Black Marlin will initially be held as a wholly owned East African business unit, with the prospect of unlocking further East African opportunities. Key management, who have entered into irrevocable undertakings, have agreed to a one year lock-up on the Afren shares they will receive in exchange for their Black Marlin options.
Black Marlin Key Management
Richard Schmitt (President and CEO)
Richard Schmitt holds a B.Sc. in Geological Sciences from the University of Aston in Birmingham, England. Richard has over 32 years of diverse international experience in the upstream oil and gas industry with expertise in exploration, exploitation, operations and new ventures. A significant part of his career has been spent managing and developing projects in Yemen, culminating in 5 years as Occidental's President and General Manager in that country. Prior to his current role, Richard was President and CEO of Africa Oil Corp.
Barrington Rogers (COO)
Barry Rogers brings 35 years of experience to his role as Chief Operating Officer of Black Marlin Energy. A geologist and geophysicist, Barry spent his formative years on the service side of the industry as a seismic processor before joining BP. This was followed by a move to Enterprise Oil, working in the Europe, Africa and South-East Asia business units before several years with smaller independents in the Middle East. Barry oversees the continuing exploration of Black Marlin's acreage position throughout East Africa.
Mike Watson (UPSL - Chief Operating Officer)

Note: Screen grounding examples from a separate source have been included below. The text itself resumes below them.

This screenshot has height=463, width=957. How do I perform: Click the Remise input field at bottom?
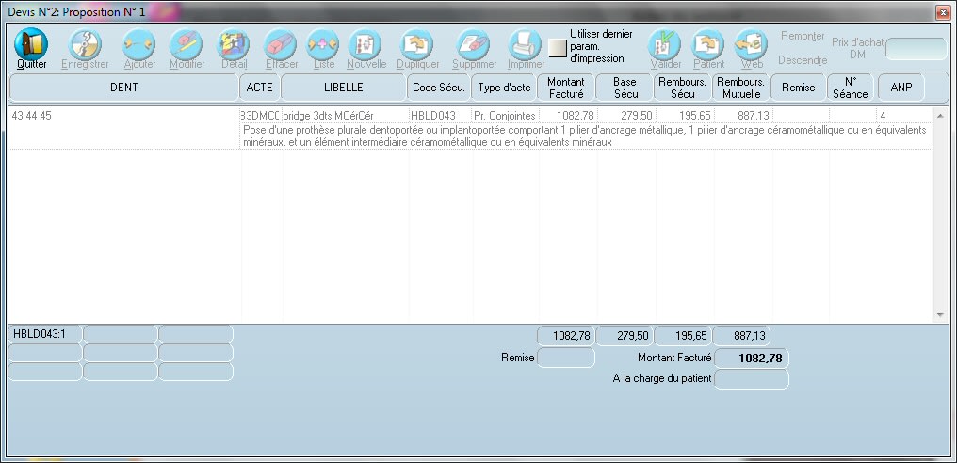[x=565, y=358]
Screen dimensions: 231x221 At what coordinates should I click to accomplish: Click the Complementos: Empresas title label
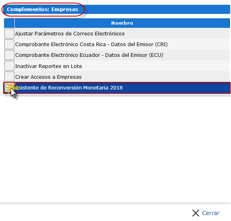click(x=43, y=10)
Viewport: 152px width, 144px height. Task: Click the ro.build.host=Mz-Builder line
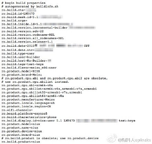(26, 61)
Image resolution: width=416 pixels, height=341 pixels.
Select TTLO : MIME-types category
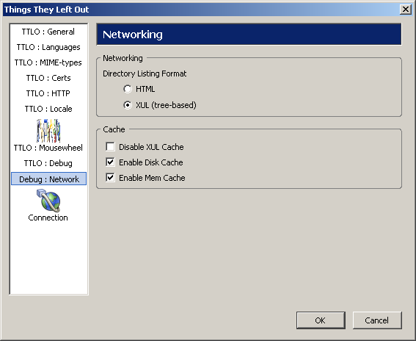click(48, 62)
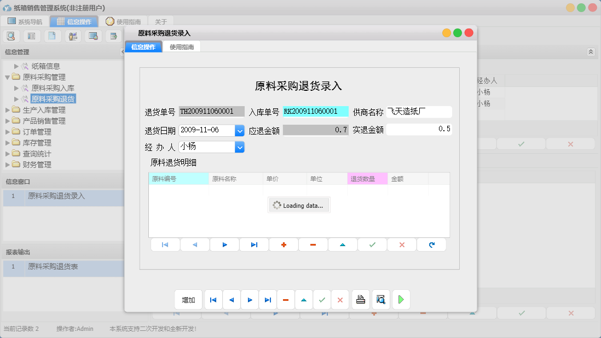Open the 经办人 dropdown list
Viewport: 601px width, 338px height.
(239, 147)
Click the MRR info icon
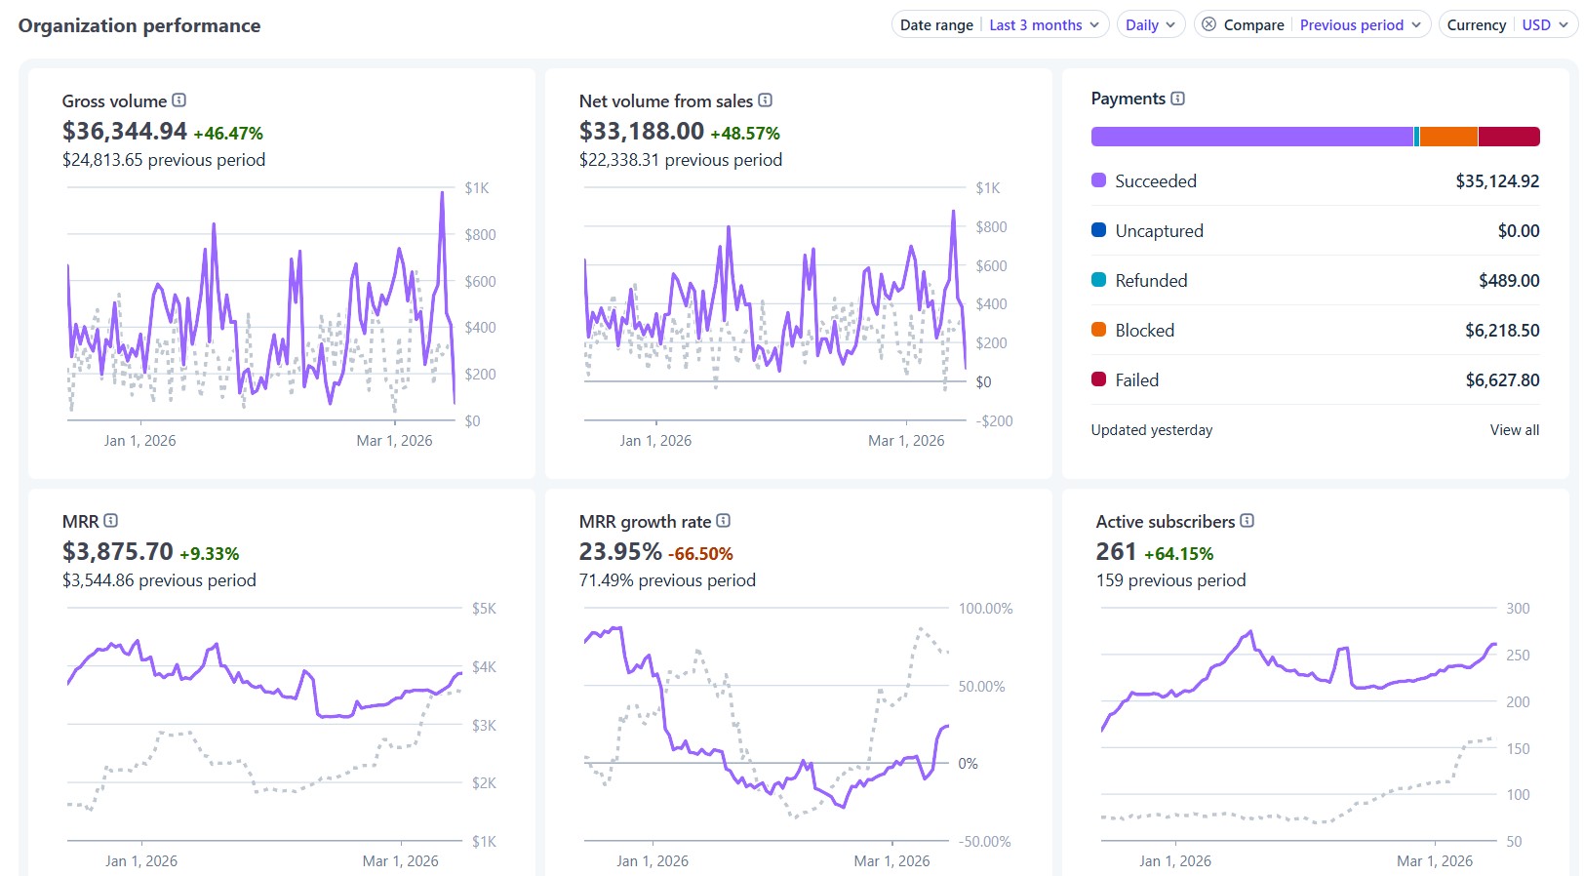This screenshot has width=1584, height=876. click(x=111, y=521)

Mike Watson has over 15 years of experience in the seismic exploration industry. A graduate in Electronic engineering, Mike started his career with Geophysical Services Incorporation (GSI) in the 3D multi streamer offshore data acquisition sector. Employment periods with A&B Geoscience (Canada) and SeaBird Exploration (Norway) has further allowed career advancement into management postings over the past five years.
Eddie Harney (HSE Manager)
Eddie Harney brings with him over 18 years of experience in the industry having previously worked offshore for Western Geophysical (WesternGeco) in several roles culminating in a five year period as Party Chief on a number of multi-streamer vessels. Mr Harney has also worked offshore as Party Chief for Seabird Exploration and more recently for Seabird Exploration in the role of Operations Manager.
Jeremy Martin (Country Manager, Kenya)
Jeremy Martin holds a B.Sc Hons. in geology from the Sir John Cass School of Geology in London. He has 20 years of oil industry experience. Following Sandhurst and a short service commission with the British Army, he spent 6 years with the DTC in Angola and Zaire. In 1989 Jeremy was recruited by Enterprise Oil to establish their operations in Vietnam. He then became Country Manager for Premier Oil in Cambodia followed by managerial roles in Bay of Cambay, India and the Delta Region, Nigeria. Prior to joining Black Marlin, Jeremy managed the exploration activities for Madagascar Oil.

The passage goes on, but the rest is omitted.